Hooks are Python classes that allow you to intercept, transform, and enrich data at different stages of the pipeline.

**[📘 Read the full Hooks Guide](https://github.com/albertobadia/zoopipe/blob/main/docs/hooks.md)** to learn about lifecycle methods (`setup`, `execute`, `teardown`), state management, and advanced patterns like cursor pagination.

### Quick Example

```python
from zoopipe import BaseHook

class MyHook(BaseHook):
    def execute(self, entries, store):
        for entry in entries:
            entry["raw_data"]["checked"] = True
        return entries
```

> [!IMPORTANT]
> If you are using a `schema_model`, the pipeline will output the contents of `validated_data` for successful records.
> - To modify data **before** validation, use `pre_validation_hooks` and modify `entry["raw_data"]`.
> - To modify data **after** validation (and ensure it reaches the output), use `post_validation_hooks` and modify `entry["validated_data"]`.

#### Executors

Executors control how ZooPipe scales **up** within a single node using Rust-managed threads. They are the engine under the hood that drives high throughput.

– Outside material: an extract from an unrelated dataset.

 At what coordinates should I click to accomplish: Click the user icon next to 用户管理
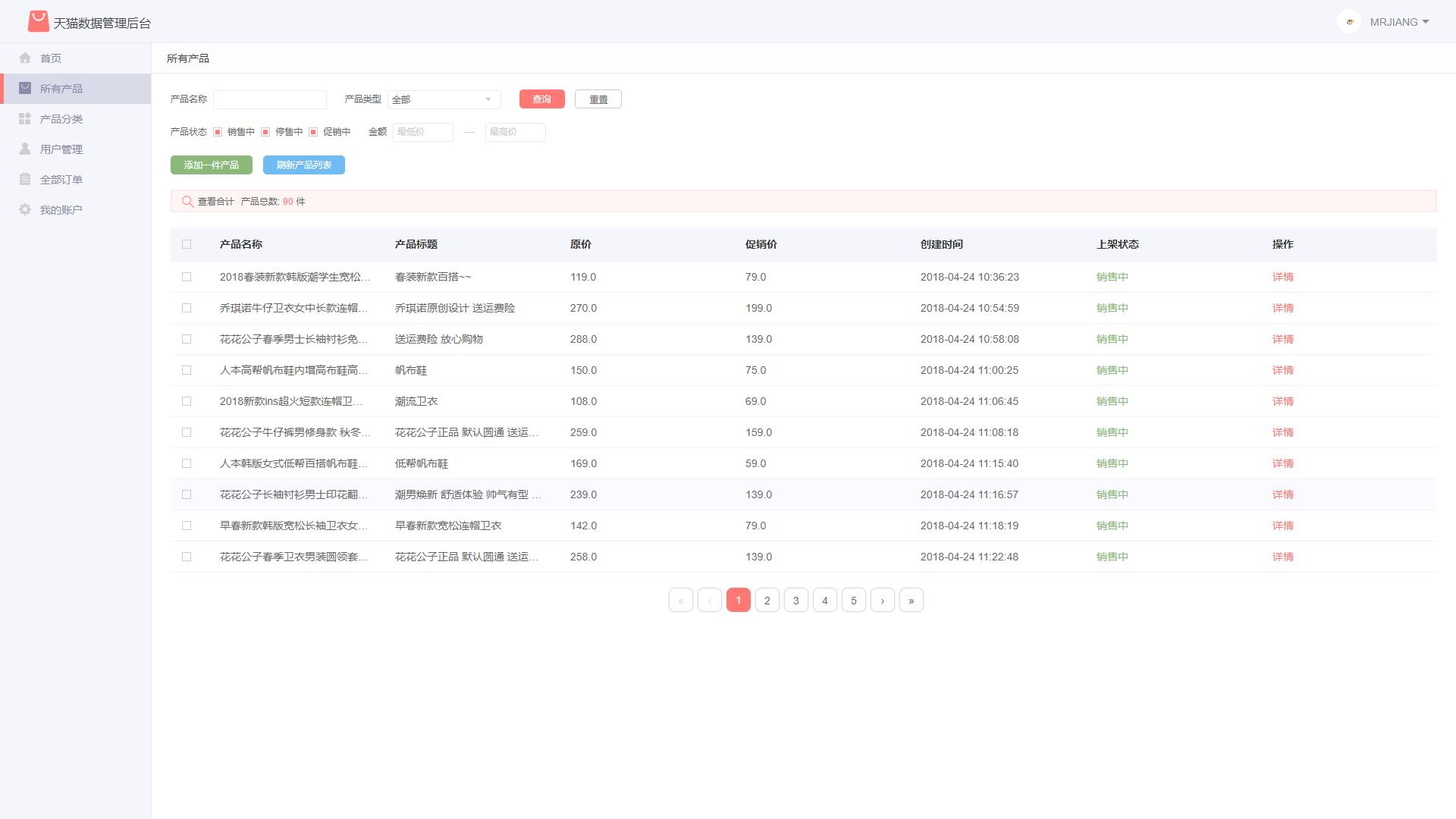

**[📘 Read the full Executors Guide](https://github.com/albertobadia/zoopipe/blob/main/docs/executors.md)** to understand the difference between `SingleThreadExecutor` (debug/ordered) and `MultiThreadExecutor` (high-throughput).

### Input/Output Adapters

#### File Formats

- [**CSV Adapters**](https://github.com/albertobadia/zoopipe/blob/main/docs/csv.md) - High-performance CSV reading and writing
- [**JSON Adapters**](https://github.com/albertobadia/zoopipe/blob/main/docs/json.md) - JSONL and JSON array format support
- [**Excel Adapters**](https://github.com/albertobadia/zoopipe/blob/main/docs/excel.md) - Read and write Excel (.xlsx) files
- [**Parquet Adapters**](https://github.com/albertobadia/zoopipe/blob/main/docs/parquet.md) - Columnar storage for analytics and data lakes
- [**Iceberg Adapters**](https://github.com/albertobadia/zoopipe/blob/main/docs/iceberg.md) - High-performance Iceberg table reading and writing
- [**Arrow Adapters**](https://github.com/albertobadia/zoopipe/blob/main/docs/arrow.md) - Apache Arrow IPC format for high-throughput interoperability

#### Databases

- [**SQL Adapters**](https://github.com/albertobadia/zoopipe/blob/main/docs/sql.md) - Read from and write to SQL databases with batch optimization
- [**SQL Pagination**](https://github.com/albertobadia/zoopipe/blob/main/docs/sql.md#sqlpaginationinputadapter) - High-performance cursor-style pagination for large tables

#### Messaging Systems

- [**Kafka Adapters**](https://github.com/albertobadia/zoopipe/blob/main/docs/kafka.md) - High-throughput messaging

#### Advanced

- [**Python Generator Adapters**](https://github.com/albertobadia/zoopipe/blob/main/docs/pygen.md) - In-memory streaming and testing
- [**Cloud Storage (S3)**](https://github.com/albertobadia/zoopipe/blob/main/docs/cloud-storage.md) - Read and write data from Amazon S3 and compatible services
- [**PipeManager**](https://github.com/albertobadia/zoopipe/blob/main/docs/pipemanager.md) - Run multiple pipes in parallel for distributed processing
- [**Ray Guide**](https://github.com/albertobadia/zoopipe/blob/main/docs/ray.md) - Zero-config distributed execution on Ray clusters
- [**Dask Guide**](https://github.com/albertobadia/zoopipe/blob/main/docs/dask.md) - Zero-config distributed execution on Dask clusters

---

## 🛠 Architecture

ZooPipe is designed as a thin Python wrapper around a powerful Rust core, featuring a two-tier parallel architecture:

1. **Orchestration Tier (Python Engines)**: 
   - Manage distribution across processes or nodes (e.g., `MultiProcessEngine`).
   - Handles data sharding, process lifecycle, and metrics aggregation.
2. **Execution Tier (Rust BatchExecutors)**: 
   - **Internal Throughput**: High-speed processing within a single process.
   - **Adapters**: Native CSV/JSON/SQL Readers and Writers.
   - **NativePipe**: Orchestrates the loop, fetching chunks and routing result batches.
   - **Executors**: Multi-threaded Rust strategies to bypass the GIL within a node.

---

## 📄 License

This project is licensed under the MIT License - see the [LICENSE](LICENSE) file for details.